Le guide de pratique clinique de la HAS publié en 2011 (9) mentionne que, à l’heure actuelle, le dépistage de la maladie d’Alzheimer ou apparentée n’est pas recommandé en population générale.

Par contre, en présence d’un trouble cognitif, il est recommandé d’investiguer et, e.a., d’effectuer une évaluation globale de manière standardisée à l’aide du MMSE en tenant compte de l’âge, du niveau socioculturel, de l’activité professionnelle et sociale, ainsi que de l’état affectif (anxiété et dépression) et du niveau de vigilance du patient.

Une évaluation neuropsychologique spécialisée et plus globale est donc nécessaire.

La présente synthèse ne concerne pas précisément ces recommandations, se limitant à montrer l’inutilité d’un test MMSE pour établir le pronostic d’évolution d’un MCI vers une démence.

 

Références 

  1. Albert MS, DeKosky ST, Dickson D, et al. The diagnosis of mild cognitive impairment due to Alzheimer’s disease: recommendations from the National Institute on Aging-Alzheimer’s Association workgroups on diagnostic guidelines for Alzheimer’s disease. Alzheimers Dement 2011;7:270-9.

  2. Stephan BC, Matthews FE, McKeith IG, et al; Medical Research Council Cognitive Function and Aging Study. Early cognitive change in the general population: how do different definitions work? J Am Geriatr Soc 2007;55:1534-40.

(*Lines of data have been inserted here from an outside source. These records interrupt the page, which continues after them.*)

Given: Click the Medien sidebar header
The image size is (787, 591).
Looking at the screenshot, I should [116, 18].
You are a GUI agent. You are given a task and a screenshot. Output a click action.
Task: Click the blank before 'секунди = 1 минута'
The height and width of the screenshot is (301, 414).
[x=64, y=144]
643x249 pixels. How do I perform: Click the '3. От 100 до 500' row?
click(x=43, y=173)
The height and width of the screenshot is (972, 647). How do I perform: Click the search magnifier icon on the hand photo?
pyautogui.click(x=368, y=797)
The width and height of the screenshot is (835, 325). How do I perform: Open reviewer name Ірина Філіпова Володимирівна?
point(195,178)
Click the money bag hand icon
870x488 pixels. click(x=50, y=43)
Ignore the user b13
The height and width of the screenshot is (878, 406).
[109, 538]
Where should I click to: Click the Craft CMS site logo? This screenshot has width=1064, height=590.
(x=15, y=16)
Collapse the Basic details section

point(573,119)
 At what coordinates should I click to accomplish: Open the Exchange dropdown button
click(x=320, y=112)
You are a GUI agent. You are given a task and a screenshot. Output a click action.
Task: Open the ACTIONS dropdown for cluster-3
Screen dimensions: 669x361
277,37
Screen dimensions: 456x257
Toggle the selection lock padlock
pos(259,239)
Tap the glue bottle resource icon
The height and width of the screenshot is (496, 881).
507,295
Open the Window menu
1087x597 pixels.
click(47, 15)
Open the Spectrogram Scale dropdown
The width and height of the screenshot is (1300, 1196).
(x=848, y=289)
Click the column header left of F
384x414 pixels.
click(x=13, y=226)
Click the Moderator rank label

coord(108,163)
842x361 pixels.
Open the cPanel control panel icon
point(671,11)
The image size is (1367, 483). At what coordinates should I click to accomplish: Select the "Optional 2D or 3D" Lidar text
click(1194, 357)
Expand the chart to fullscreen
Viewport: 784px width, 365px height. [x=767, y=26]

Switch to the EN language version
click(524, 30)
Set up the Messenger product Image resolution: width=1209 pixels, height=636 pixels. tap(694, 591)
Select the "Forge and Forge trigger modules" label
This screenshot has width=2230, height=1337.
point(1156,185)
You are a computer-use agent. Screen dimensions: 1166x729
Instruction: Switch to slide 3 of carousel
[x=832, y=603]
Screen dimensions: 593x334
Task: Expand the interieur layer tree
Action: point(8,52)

  3. Mitchell AJ, Shiri-Feshki M. Temporal trends in the long term risk of progression of mild cognitive impairment: a pooled analysis. J Neurol Neurosurg Psychiatry 2008;79:1386-91.

  4. Mitchell AJ. A meta-analysis of the accuracy of the mini-mental state examination in the detection of dementia and mild cognitive impairment. J Psychiatr Res 2009;43:411-31.

  5. QUADAS-2. Cochrane Bias Methods Group 2011.

  6. Martin M, Clare L, Altgassen AM, et al. Cognition-based interventions for healthy older people and people with mild cognitive impairment. Cochrane Database Syst Rev 2011, Issue 1.

  7. La Rédaction Minerva. Déficits cognitifs légers: prescrire un inhibiteur des cholinestérases ? Minerva online 15/09/2013.

  8. Russ TC, Morling JR. Cholinesterase inhibitors for mild cognitive impairment. Cochrane Database Syst Rev 2012, Issue 9.

  9. Haute Autorité de Santé. Maladie d’Alzheimer et maladies apparentées : diagnostic et prise en charge. Recommandations. Décembre 2011.